@maat-tools/enricher-llm
LLM-backed enrichers that consume deterministic facts from collectors and produce facts that require human verification.
Status: This package is pre-1.0. The shared types are stable; the COM enricher is the first fully implemented enricher.
What it does
This package provides enrichers that use large language models to interpret meaning from collected facts. Unlike deterministic collectors, these enrichers produce probabilistic facts: the same input may yield different interpretations across runs or model versions.
The kernel handles this automatically:
- Any finding that depends on an enriched fact is marked with
requiresVerification: true. - The CLI displays a
[Verify]badge. - The finding never breaks strict builds. With
maat check --ledger, it is appended to the ledger as afinding.unverifiedevent; it only becomes an observed finding after a human confirms it withmaat verify --fingerprint <fp>(or is discarded with--revoke).
Shared types
All enrichers in this package accept a common base configuration:
import type { EnricherLLMInput, LLMConfig, LLMModel, LLMProvider } from '@maat-tools/enricher-llm'LLMProvider
const LLMProvider = {
Vertex: 'vertex',
} as const
type LLMProvider = typeof LLMProvider[keyof typeof LLMProvider] // 'vertex'GeminiAIModel
const GeminiAIModel = {
Gemini_3_5_Flash: 'gemini-3-5-flash',
} as const
type GeminiAIModel = typeof GeminiAIModel[keyof typeof GeminiAIModel]LLMConfig
type LLMConfig = {
provider: 'vertex'
model: 'gemini-3-5-flash'
extra?: { project?: string; location?: string }
timeoutMs?: number
}EnricherLLMInput
type EnricherLLMInput = KnownLLMConfig // from '@maat-tools/utils'KnownLLMConfig is the union of all known provider/model configurations. Today that is:
{
provider: 'vertex'
model: 'gemini-3-5-flash'
extra?: { project?: string; location?: string }
timeoutMs?: number
}The type marks extra as optional, but the Vertex Gemini model throws at construction time if extra.project and extra.location are not provided — always pass both.
Available enrichers
| Enricher | Id | Needs | Provides | Feeds |
|---|---|---|---|---|
| Connascence of Meaning (COM) | maat-tools/enricher-llm/com@v1 | functionSignatures | comCandidates | com-semantic |
Each enricher has its own page with configuration and fact shapes.
Caching
Every LLM response is cached by default. Before any LLM call, each item is looked up in .maat/enricher-cache/ by a key derived from the item's content, the prompt instructions, and the provider/model pair. If nothing changed — same code, same prompt, same model — the cached result is used and the LLM is never called again for that item. Only items whose key changed trigger new calls; entries are per-item, not per-batch, so one changed function re-asks about one function, not the whole batch. Stale entries for items that no longer exist are pruned automatically.

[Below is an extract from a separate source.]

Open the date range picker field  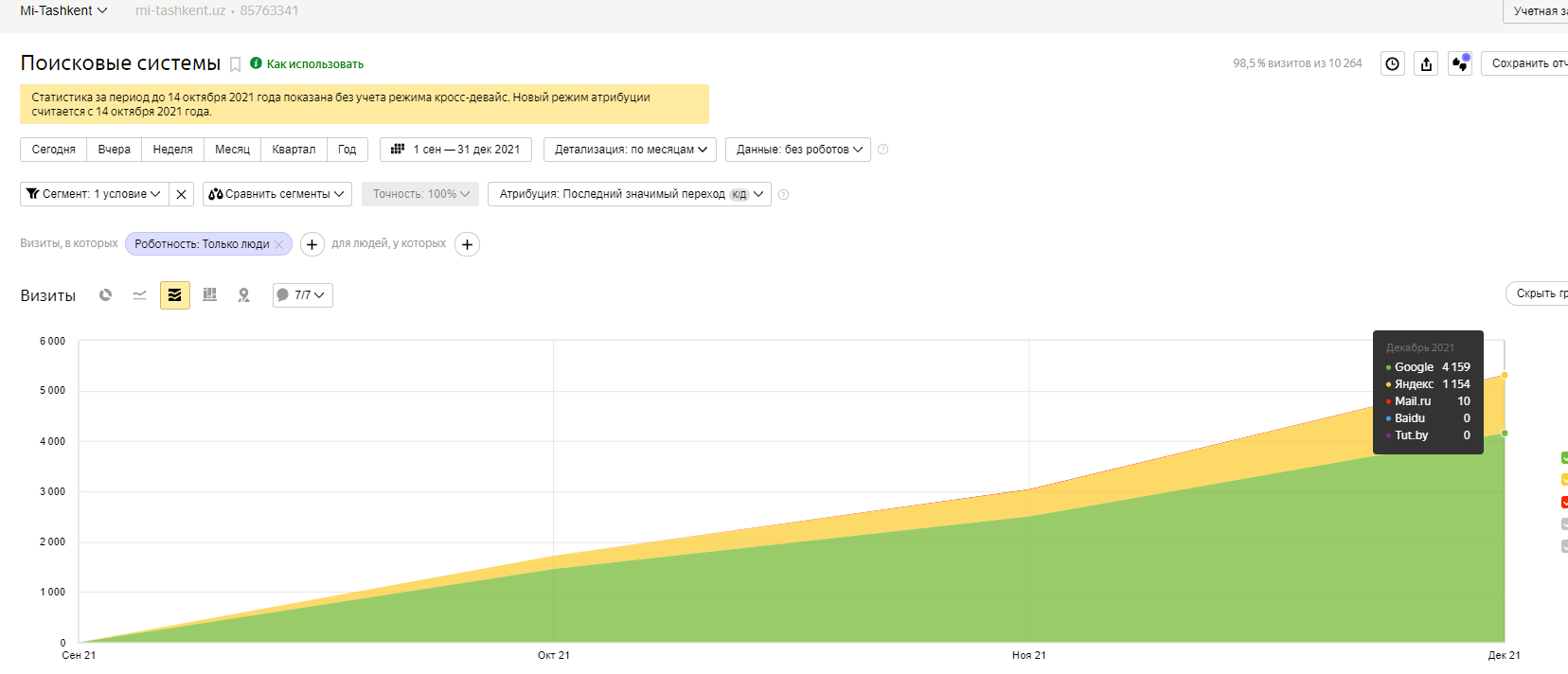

This has two consequences worth relying on:
- Cost and latency are paid once per change, not once per run. A CI run over unchanged code makes zero LLM calls.
- Re-runs are reproducible. Commit
.maat/enricher-cache/with your repository and every environment — CI included — gets the exact same enriched facts without network access or repeated cost.
The cache location can be overridden with the MAAT_ENRICHER_CACHE_DIR environment variable.
To bypass the cache for a single run, use maat check --no-cache.
Tradeoffs
Cost and latency
LLM calls add latency and cost when code changes. The always-on cache means unchanged items never trigger calls, so the cost scales with how much changed, not with how often you run.
Determinism
This package does not break maat's determinism guarantee. Rules remain pure and deterministic. The probabilistic nature is contained in the facts, and the system marks the findings that depend on them. See the Enrichers guide for the full explanation.
Verification overhead
Every finding produced from an enriched fact requires human verification before it becomes actionable. Only use LLM enrichers for patterns that truly cannot be detected deterministically.